According to a 2018 market research report by Research and Markets, the global customer experience management market is projected to grow to $21.3 billion by 2024.
This represents a forecast CAGR of 22% from 2018 to 2024.
The main drivers for this expected growth are the growing needs of customers for a personalized customer experience throughout their purchase journey.
Also, experience management helps enterprises grow their brands, increase customer loyalty, reduce client attrition and improve their operations.
Major competitive or other industry participants include:
Infobip
Sinch
Twilio
MessageBird
Zendesk
Salesforce
Take
Yalo
Qualtrics
Others
Total revenue by quarter has followed the trajectory shown below:
9 Quarter Total Revenue (Seeking Alpha)
Gross profit margin by quarter has risen in the most recent quarter:
9 Quarter Gross Profit Margin (Seeking Alpha)
Selling, G&A expenses as a percentage of total revenue by quarter have been increasing in recent quarters:
9 Quarter Selling, G&A % Of Revenue (Seeking Alpha)
Operating losses by quarter have been significant, as the chart shows below:
9 Quarter Operating Income (Seeking Alpha)
Earnings per share (Diluted) have worsened sharply into negative territory in Q3 2022:
9 Quarter Earnings Per Share (Seeking Alpha)
(All data in above charts is GAAP)
In the past 12 months, ZENV’s stock price has fallen 82.8% vs. the U.S. S&P 500 index’ drop of around 16.6%, as the chart below indicates:
52 Week Stock Price (Seeking Alpha)
Below is a table of relevant capitalization and valuation figures for the company:
Measure [TTM] | Amount |
Enterprise Value / Sales | 0.6 |
Enterprise Value / EBITDA | 0.0 |
Revenue Growth Rate | 50.4% |
Net Income Margin | -9.3% |
GAAP EBITDA % | -14.0% |
Market Capitalization | $72,630,000 |
Enterprise Value | $88,570,000 |
Operating Cash Flow | -$11,140,000 |
Earnings Per Share (Fully Diluted) | $0.54 |
(Source - Seeking Alpha)
As a reference, a relevant partial public comparable would be Sprinklr (CXM).

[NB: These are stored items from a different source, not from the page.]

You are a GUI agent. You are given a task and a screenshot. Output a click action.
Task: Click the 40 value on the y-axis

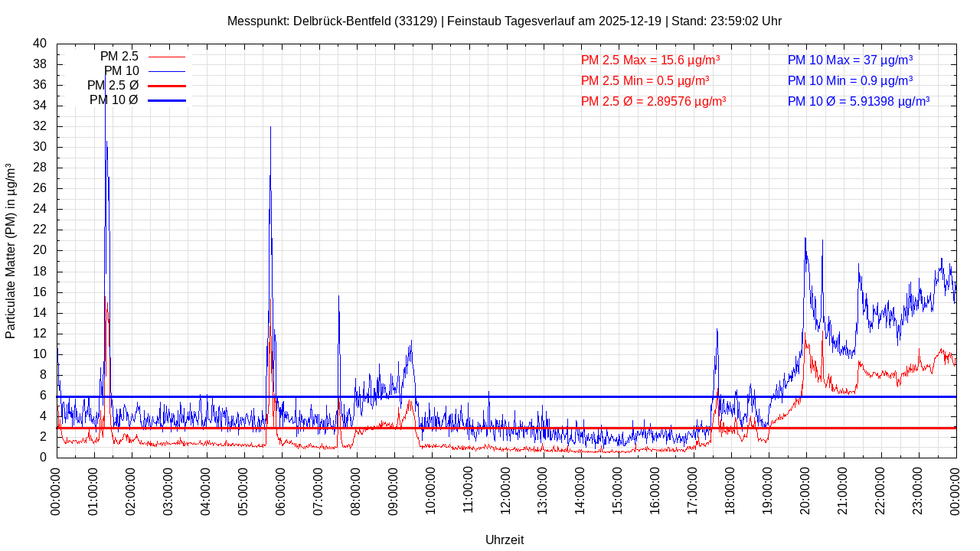point(40,44)
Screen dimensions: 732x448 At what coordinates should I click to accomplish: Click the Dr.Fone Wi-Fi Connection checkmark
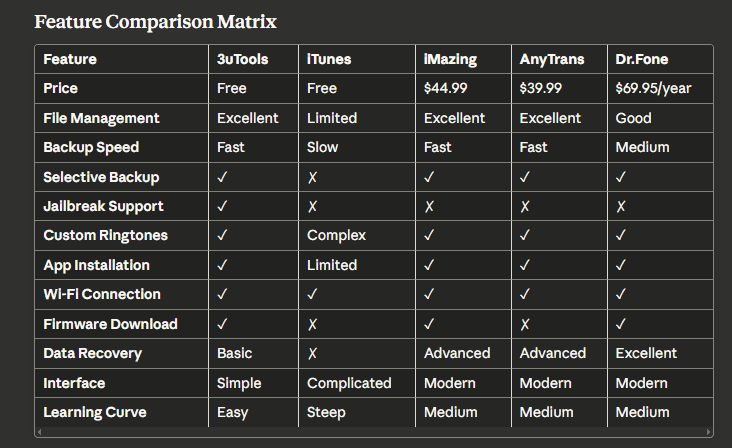coord(621,295)
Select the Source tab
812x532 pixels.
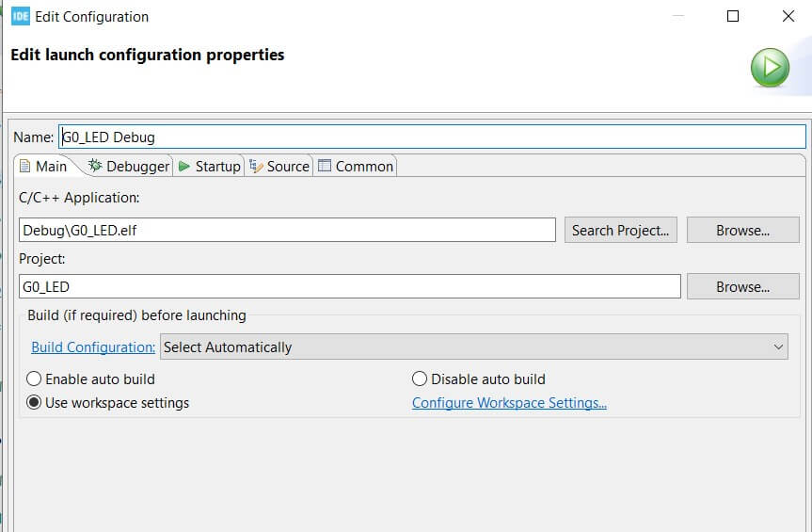pyautogui.click(x=279, y=166)
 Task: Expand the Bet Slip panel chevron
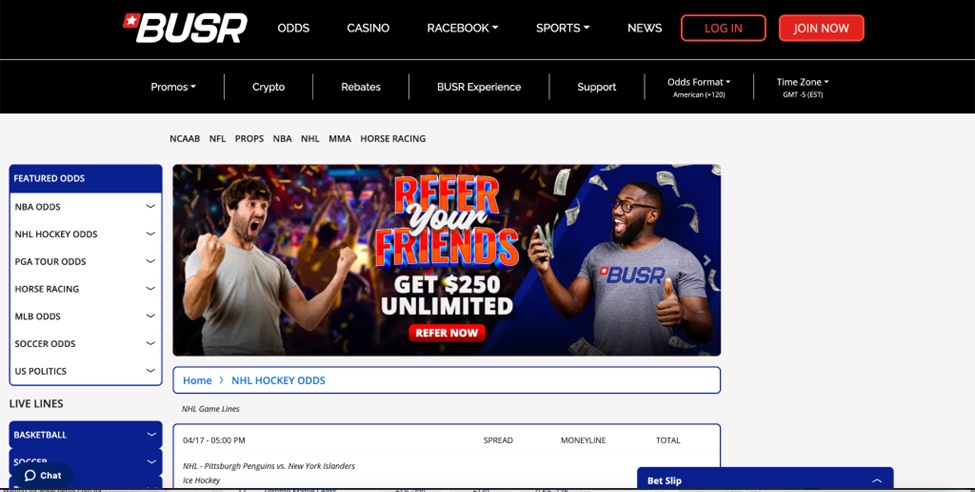pos(877,481)
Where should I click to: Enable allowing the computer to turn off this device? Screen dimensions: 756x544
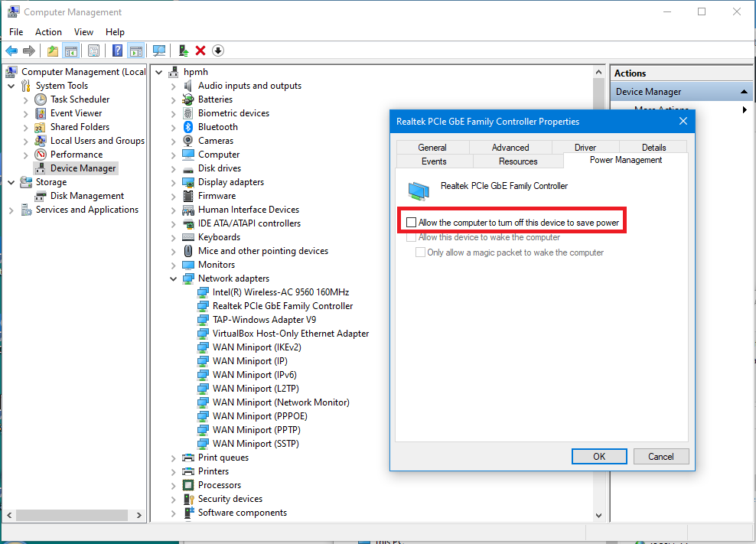point(411,220)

Shown below is a comparison of their primary valuation metrics:
Metric [TTM] | Sprinklr | Zenvia | Variance |
Enterprise Value / Sales | 3.1 | 0.6 | -80.3% |
Revenue Growth Rate | 29.8% | 50.4% | 69.1% |
Net Income Margin | -20.4% | -9.3% | -54.4% |
Operating Cash Flow | -$13,090,000 | -$11,140,000 | -14.9% |
(Source - Seeking Alpha)
A full comparison of the two companies’ performance metrics may be viewed here.
The Rule of 40 is a software industry rule of thumb that says that as long as the combined revenue growth rate and EBITDA percentage rate equal or exceed 40%, the firm is on an acceptable growth/EBITDA trajectory.
ZENV’s most recent GAAP Rule of 40 calculation was 36.4% as of Q3 2022, so the firm performed reasonably well for this metric, per the table below:
Rule of 40 - GAAP | Calculation |
Recent Rev. Growth % | 50.4% |
GAAP EBITDA % | -14.0% |
Total | 36.4% |
(Source - Seeking Alpha)
In its last earnings release (Source - Seeking Alpha), covering Q3 2022’s results, management highlighted the expected reductions in headcount and related expenses as the firm seeks to cut costs.
Additionally, management has renegotiated earn-out payment timelines related to its acquisitions of D1 and Movidesk, in order to conserve cash in the near term.
The firm believes a global slowdown of economic activity is underway and aims to streamline its corporate structure in response.
As to its financial results, total revenue rose by 14.2% year-over-year while gross profit margin increased impressively, to 41% on a GAAP basis.
Management did not disclose any retention rate figures, a critical piece of information about the health of the business, its product/market fit and sales & marketing efficiency.
ZENV’s Rule of 40 results were 36.4%, so the company has performed well for this important metric.
SG&A expenses rose sequentially while operating losses came closer to breakeven.
Earnings per share worsened markedly into negative territory
For the balance sheet, the firm finished the quarter with approximately $21.8 million in cash and equivalents and $32.1 million in loans and borrowings.
Over the trailing nine months, operating cash flow was approximately $14.7 million.
Looking ahead, management sharply reduced its FY 2022 revenue guidance, from a previously expected 47% at the midpoint of the range to a new 26.5% at the midpoint.
Regarding valuation, the market is valuing ZENV at an EV/Sales multiple of around 0.6x.
The SaaS Capital Index of publicly held SaaS software companies showed an average forward EV/Revenue multiple of around 6.8x at Oct. 31, 2022, as the chart shows here:
SaaS Capital Index (SaaS Capital)
So, by comparison, ZENV is currently valued by the market at a large discount to the broader SaaS Capital Index, at least as of Oct. 31, 2022.
The primary risk to the company’s outlook is an expected macroeconomic slowdown or recession, which will produce slower sales cycles and reduce its revenue growth trajectory.
An upside catalyst would be a recession or slowdown that is "short and shallow."
However, the market continues to punish ZENV with a further reduced valuation multiple.
With the high potential for worsening net results due to an economic slowdown, I’m on Hold for ZENV for the near term.
Editor's Note: This article covers one or more microcap stocks. Please be aware of the risks associated with these stocks.